Читаем Факундо полностью

Это в основном пустынный край, здесь жаркий климат, обжигающий воздух, сухая, безводная почва. Чтобы задержать дождевую воду, нужную для скота, крестьянин вынужден выкапывать пруды. Меня всегда волновала мысль, что пейзаж Палестины напоминает пейзаж Ла-Риохи розова­то-охристыми почвами и засушливостью некоторых районов, пересыхаю­щими водоемами и даже своими апельсиновыми и фиговыми рощами, виноградниками, обильными и вкуснейшими плодами, растущими там, где течет хоть какой-нибудь заболоченный и скудный Иордан. Здесь уди­вительное сочетание холмов и равнин, плодородия и засушливости, выжженных, усеянных колючками гор и темно-зеленых склонов, словно ков­рами покрытых такими огромными деревьями, какие можно сравнить лишь с ливанскими кедрами. Но что особенно вызывает в воображении восточные сравнения — это подлинно патриархальный вид крестьян Ла-Риохи. Сегодня, зная капризы моды, не удивишься, увидев мужчину, за­росшего густой бородой в извечном стиле восточных народов; но все еще ошеломляет, когда видишь говорящий по-испански народ, который всегда носил и до сих пор не расстается с бородой, подчас закрывающей грудь, когда видишь этих печальных, замкнутых, суровых и скрытных людей, вылитых арабов, что едут верхом на ослах, одетые порой в козлиные шку­ры, словно энгедийский отшельник[194]. В некоторых местах население пи­тается исключительно диким медом и плодами рожкового дерева, подобно тому, как Св. Иоанн довольствовался акридами. Житель равнины не ве­дает, что он самое несчастное, самое жалкое и дикое существо; не зная ничего о мире, он уже доволен и счастлив, если не страдает от голода.

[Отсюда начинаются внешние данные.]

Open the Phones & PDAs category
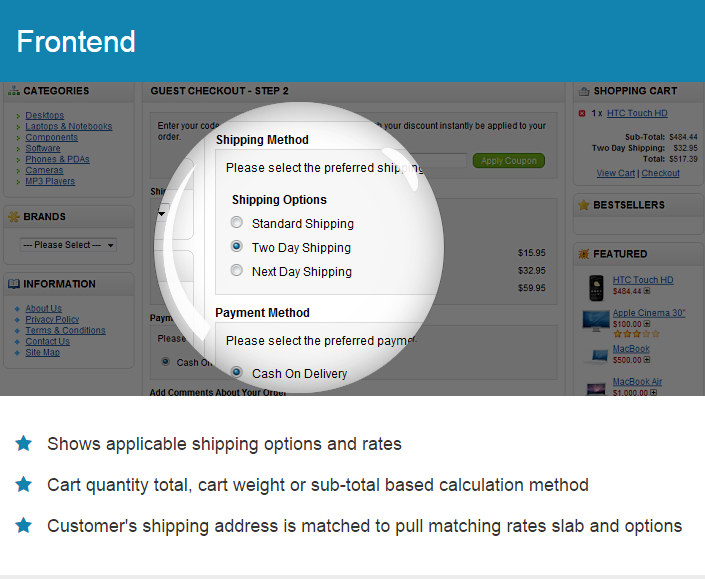click(x=58, y=159)
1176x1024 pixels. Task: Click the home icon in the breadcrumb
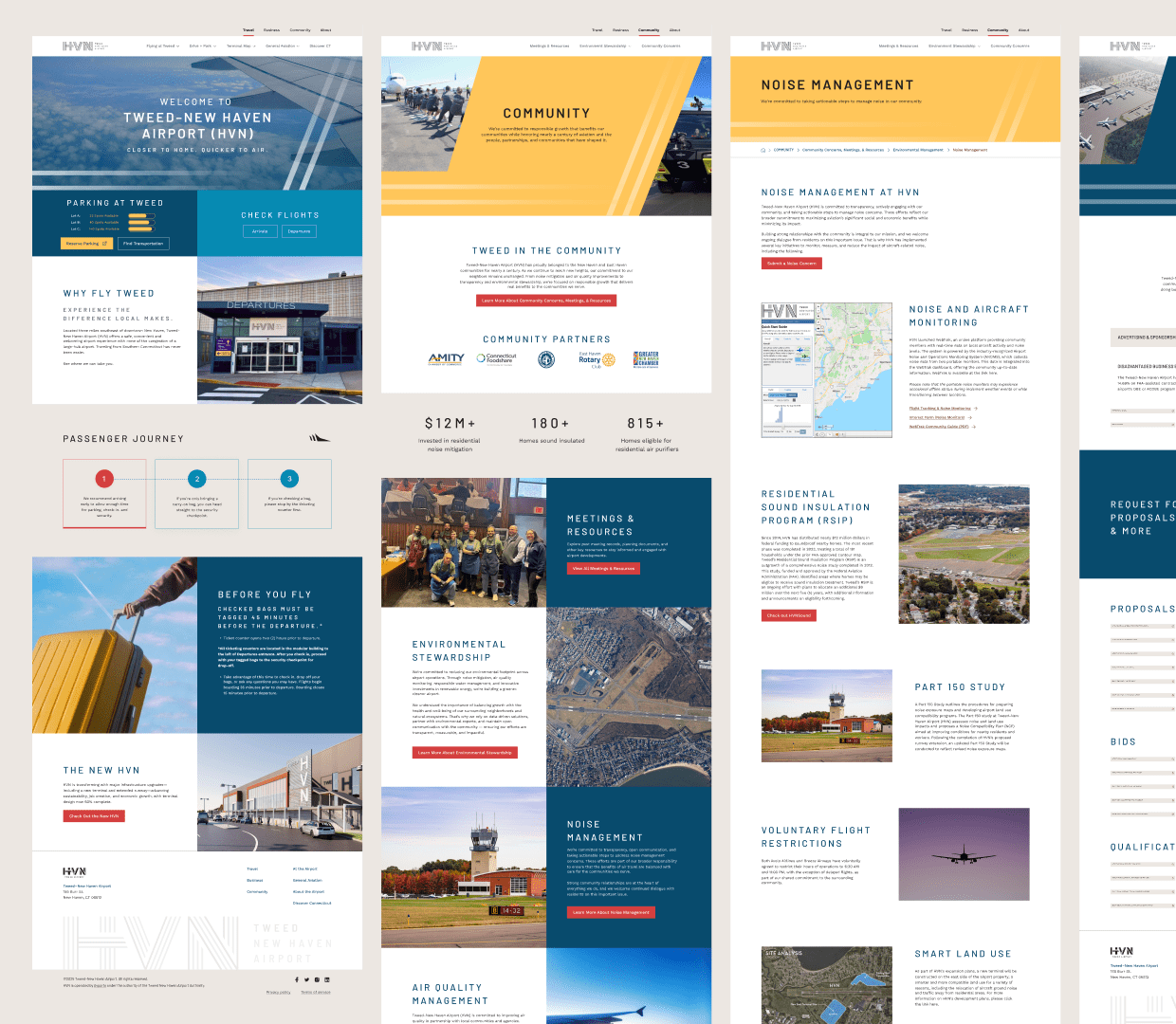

Вначале я сказал, что в тех краях есть красноватого оттенка горы, которые издали кажутся башнями и руинами феодальных замков; и вот, словно для того, чтобы наряду с восточными бросались в глаза средневековые черты, Ла-Риоха уже более полувека является ареной борьбы двух знатных семейств: ни дать ни взять враждующие итальянские феодаль­ные кланы Урсинос, Колоннас и Медичи[195]. Распри семейств Окампо и Давила составляют всю обозримую историю Ла-Риохи. Вражда этих ста­ринных, богатых и знатных семей, долгое время, подобно гвельфам и гиббелинам[196], оспаривавшим друг у друга власть, разделила все населе­ние на сторонников одних и других задолго до начала Войны за неза­висимость. Из этих двух семейств вышло много знаменитых мужей — полководцев, судей, промышленников, ибо все Давила и Окампо постоян­но стремились превзойти и опередить друг друга во всем, что может дать цивилизация. Патриоты Буэнос-Айреса не раз ставили политическую задачу погасить эти наследственные распри. Лоджия Лаутаро[197] сумела уговорить обе семьи связать брачными узами юношу из Окампо и одну из сеньорит Дориа-и-Давила в надежде примирить их. Всем известно, что такова была традиция в Италии, правда, здешние Ромео и Джульетта оказались счастливее. Примерно в 1817 году правительство Буэнос-Айре­са, желая положить конец взаимной ненависти этих двух семейств, на­значило также губернатора из другой провинции, некоего сеньора Барначеа. Вскоре он подпал под влияние сторонников партии Давила — ее поддерживал дон Пруденсио Кирога, проживавший в Лос-Льяносе и пользовавшийся любовью местного населения — по этой причине Кирога и был приглашен в город и назначен казначеем и алькальдом. Заметьте, что, пусть и законным и достойным путем, с доном Пруденсио Кирогой, отцом Факундо, пастушеская пампа входит в состав политических гражданских партий. Лос-Льянос, как я уже говорил,— это раскинув­шийся среди гор оазис с пастбищами, затерявшийся в долине меж склонов обширной горной гряды, его жители, главным образом, пастухи, живут патриархальной, примитивной жизнью, которая, ввиду обособлен­ности, сохраняет исконное варварство, враждебное городам. Гостеприим­ство там — долг всех, и в обязанности пеона входит защищать хозяина даже с риском для жизни, если ему угрожает опасность. Эти обычаи уже немного пояснят те явления, о коих мы собираемся рассказать.